Thursday, July 13, 2006

who'd a thunk: linguist humor

http://mercury.ccil.org/%7Ecowan/essential.html

English is essentially a West Germanic language that's trying very hard to look like a Romance one.

Danish is essentially Swedish run backwards at half speed.

French is essentially Latin spoken by a drunken Roman soldier.


[and it just goes on and on....]

Wednesday, July 5, 2006

still here....

When I started the blog however long back (three years? four?) I knew it wouldn't be updated every week. Still, this may be the longest it's gone silent. Consider it conceptual art blogging.

Sunday, April 23, 2006

two art books

Two books with similar titles that I both ran across in libraries (one academic, one public) while looking for something else.

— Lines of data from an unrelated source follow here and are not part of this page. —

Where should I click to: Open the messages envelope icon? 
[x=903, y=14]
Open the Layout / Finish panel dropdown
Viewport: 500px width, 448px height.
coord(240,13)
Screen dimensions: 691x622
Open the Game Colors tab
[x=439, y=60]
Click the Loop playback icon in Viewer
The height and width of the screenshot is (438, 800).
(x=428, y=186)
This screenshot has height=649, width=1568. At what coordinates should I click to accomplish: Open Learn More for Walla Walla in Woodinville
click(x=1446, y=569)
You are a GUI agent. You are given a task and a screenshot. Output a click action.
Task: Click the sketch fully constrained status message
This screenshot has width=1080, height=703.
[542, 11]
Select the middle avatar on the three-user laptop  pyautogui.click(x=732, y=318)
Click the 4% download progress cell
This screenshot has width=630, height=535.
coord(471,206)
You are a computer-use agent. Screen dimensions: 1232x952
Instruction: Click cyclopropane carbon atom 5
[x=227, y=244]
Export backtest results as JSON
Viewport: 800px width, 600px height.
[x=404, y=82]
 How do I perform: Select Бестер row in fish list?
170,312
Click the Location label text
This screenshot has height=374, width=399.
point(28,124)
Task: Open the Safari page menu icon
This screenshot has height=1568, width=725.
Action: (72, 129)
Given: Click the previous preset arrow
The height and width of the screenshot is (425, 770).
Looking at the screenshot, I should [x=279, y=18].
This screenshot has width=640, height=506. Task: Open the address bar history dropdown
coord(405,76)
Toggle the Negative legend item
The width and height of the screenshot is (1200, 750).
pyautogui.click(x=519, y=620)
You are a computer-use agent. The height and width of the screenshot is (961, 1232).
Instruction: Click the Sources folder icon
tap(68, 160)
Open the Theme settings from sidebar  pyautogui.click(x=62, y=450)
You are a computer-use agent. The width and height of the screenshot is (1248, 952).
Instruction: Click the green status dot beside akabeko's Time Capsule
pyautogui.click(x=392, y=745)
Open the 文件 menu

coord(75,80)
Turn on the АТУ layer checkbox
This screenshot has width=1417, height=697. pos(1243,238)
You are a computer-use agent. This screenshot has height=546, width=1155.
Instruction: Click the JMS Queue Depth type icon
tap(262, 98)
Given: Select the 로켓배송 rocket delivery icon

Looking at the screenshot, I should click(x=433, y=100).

Lyle Rexer’s How to Look at Outsider Art (2005) doesn’t sound particularly promising and lives up to such unpromise. After all, doesn’t outsider art more than any other create its own terms? Not that an introduction or overview wouldn’t be useful but the primary value to Rexer’s book is as a sporadic survey. There are a few interesting artists I didn’t know about and unfamiliar bits about others I did but Rexer is far too mired in run-of-the-mill art critical thinking to help much with this art. In other words, timid and watered-down philosophy takes precedence over actually experiencing the art work. Much of his concern is exterior (outside the outsider art) even leading him to propose a taxonomy based on the mental status of the artist, an activity more appropriate to a therapist than a critic. While such information is undeniably of interest, it’s not the major point. You also wonder about most factual information when he tells us about the Borges story “Tlon, Uqbar, and Orbis Tertius” which manages to have two errors in one title (it’s actually “Tlön, Uqbar, Orbis Tertius” and the umlaut couldn’t have posed a problem considering how often Wölfli is mentioned). Elsewhere he tries to mention a Ken Grimes painting that resembles a circuit diagram as an example of outsiders gravitating to science fiction despite the obvious fact that there’s nothing remotely science fictional about this since it’s based on decades-old electrical symbols.

Though Patrick de Rynck’s How to Read a Painting: Lessons from the Old Masters (2004) seemed more promising, it’s actually of almost no value. The basic idea is to explore important elements of pre-modern painting that elude most of us nowadays. The format is two pages per painting (100 paintings in all) which each work getting a full view then enlargments of specific icons, characters or actions with accompanying text. The main problem is that the text is just too blunt and telegraphic to convey much information. On Martini & Memmi’s The Annunciation, de Rynck identifies the four Old Testament prophets but doesn’t explain why those particular four, what they’re doing there, whether that was a common design element of that genre. In short, everything that I picked up the book for (and in fact didn’t get much beyond 60 pages). A much better approach would have been eight pages for each of 25 paintings which would allow a more detailed exploration as well as background for the artist.

101 best screenplays?

http://www.wga.org/subpage_newsevents.aspx?id=1807

A friend sent this list from the Writer's Guild of the 101 Greatest Screenplays and it's an odd statement. The overall impression isn't that screenplays were judged but that the voting members simply chose the greatest films where the screenplay was clearly the foundation. How else would you account for Citizen Kane when it's obvious that the same script filmed by anybody else but Welles wouldn't have resulted in anything remotely like what we have. Or The Wizard of Oz which owes less to the screenwriters than to the songwriters, actors, set designers and Baum. The number one choice was Casablanca, a routine 40s Warner melodrama that's inexplicably come to be considered A Great Film but which again owes whatever strengths it has to something other than the script. (It probably helps that respected nitwit Robert McKee has praised this particular script, or again the resulting film since it's not clear that he or any of the voters actually read the script.) Being the result of industry voting, the list really just shows writers patting each other on the back. That's why there are no silent films and almost nothing from outside Hollywood.